25 YEARS AGO, at the final concert by Ziggy Stardust & the Spiders From Mars at the Hammersmith Odeon, David Bowie was propelled by a media slingshot to world-wide superstardom.  The gorgeous, glittering, elusive, erotic and enchanting creature that Ziggy had become unleashed the androgynous power of Aladdin Sane, the Diamond Dogs Degenerate, and the mysterious Thin White Duke that would come to influence both popular music and contemporary sexuality for all time.  25 YEARS FROM NOW,  it is my hope that sexual freedom will no longer be an issue, that it will flourish and that the acceptance of alternate sexuality will be considered status quo.  This should free us all to tackle the hard stuff!  I have already sprinkled my share of Ziggy Stardust.  The future is in your glittered hands. - ANGIE BOWIE


Before the youth club was built, my brother’s friends and I would walk around the streets of the village, singing every song from Ziggy. Once the club is opened we have a place to go, to talk, to listen to music. Yet the youth club highlights differences among the village kids. If you’re a Bowie fan, you’re liable to be branded a 'poof'. The die-hard supporters wear cheap silver bangles to school which doesn’t  go down well with the skinheads who are into Slade and Mungo Jerry. Yet music is never as divisive as football and despite these differences a mutual truce, if not respect, between the Bowie fans, the hippies into progressive rock and Emerson Lake and Palmer, and the skins remains. Nobody beats you up for listening to Ziggy. Something in the music is calling to us. We have nothing but we feel like we own the world. The Ziggy experience does not happen just "in the 70's" - as if the 70's were a dead past of which only images and traces remain - but is here, now, in the becoming of the remembrances. - HARVEY MOLLOY

For the full story see Ziggy '72: a catalogue of lost objects


Keep your Mouth Shut!!!
speaking of the Special Man, in conversation with Crankin' Out...

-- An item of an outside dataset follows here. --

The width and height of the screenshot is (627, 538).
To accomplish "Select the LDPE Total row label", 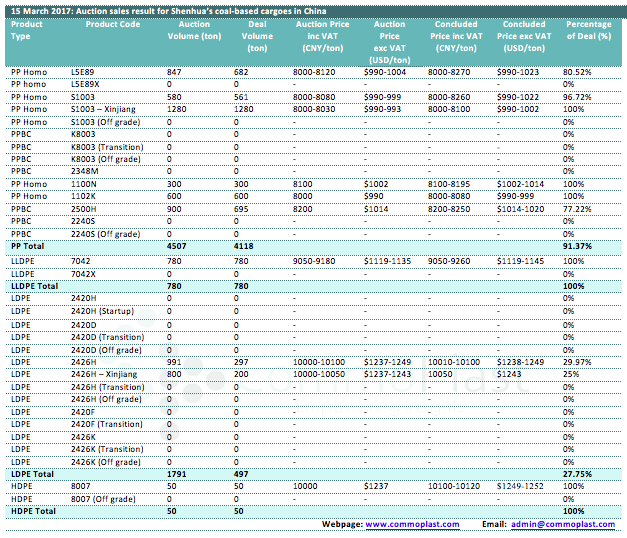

I went to see Ziggy Stardust and I screamed all the way through it, much to the annoyance of everyone in the balcony.  I ran out after the encores and was standing alone when he came out the stage door, and I just stood there all on my own screaming!I can remember he tried to smile at me, but I was verging on irritating.   He had these amazing platform shoes with palm trees on, and beautiful legs.   He just looked staggering.  Such presence. - TOYAH 1996

I always thought Ziggy was a bit like a cartoon character. - TREVOR BOLDER 1994

On the Aladdin Sane tour I saw him three times, including the "farewell" show.  I was in the second back row.  I went both nights!   It was confusing at the time when he suddenly said "Its the last show we'll ever do," because even now when people speak at concerts you can't always work out what they've just said because of the acoustics.  But there was a gasp, and you didn't really quite believe...He was always a bit of a drama queen anyway!  Still is, I think! - NEIL TENNANT 1996

The retirement speech wasn't a shock, I knew the night before.   David suddenly jumped up and said.  That's it, I'm going to retire!  I don't know if he had been cooking it up before, but the declaration to people that were close to him was "I'm retiring". Well Ziggy retired.  David didn't. - MICK ROCK 1995

COMPILED BY STEVE PAFFORD, CRANKIN OUT


Twenty-six years ago, David Bowie's album THE RISE AND FALL OF ZIGGY STARDUST AND THE SPIDERS FROM MARS was released.  Sales in the first week alone were over 8,000 copies; was it all hype?  I can still remember seeing Bowie perform "Starman" on Top of The Pops (BBC) in 1972 but it wasn't until the release of "The Jean Genie" later that same year that I became well and truly hooked.   I don't believe all of the hype about ZIGGY STARDUST being a planned concept album.   I just think that everything about the project was right and just fell into place.   There are many reports of how the Ziggy character was created and conflicting reports of how the "red-hot-red" hairstyle was created: was it really an accident?  Do we really care?  Well obviously we do!  That's what Rock n Roll is all about!  The whole Ziggy project was just so right, the songs, the excellent production and even the over-the-top promotion.  However Mick Ronson did play a major role in the whole Ziggy thing and did not receive the credit he so rightly deserved.  Mick was a very under-estimated musician and is sadly missed.  It's so very hard to explain just how I was affected and influenced by Bowie in the early Seventies.  I guess you had to be there to understand it - I'm just glad that I was. - DAVID PRIEST.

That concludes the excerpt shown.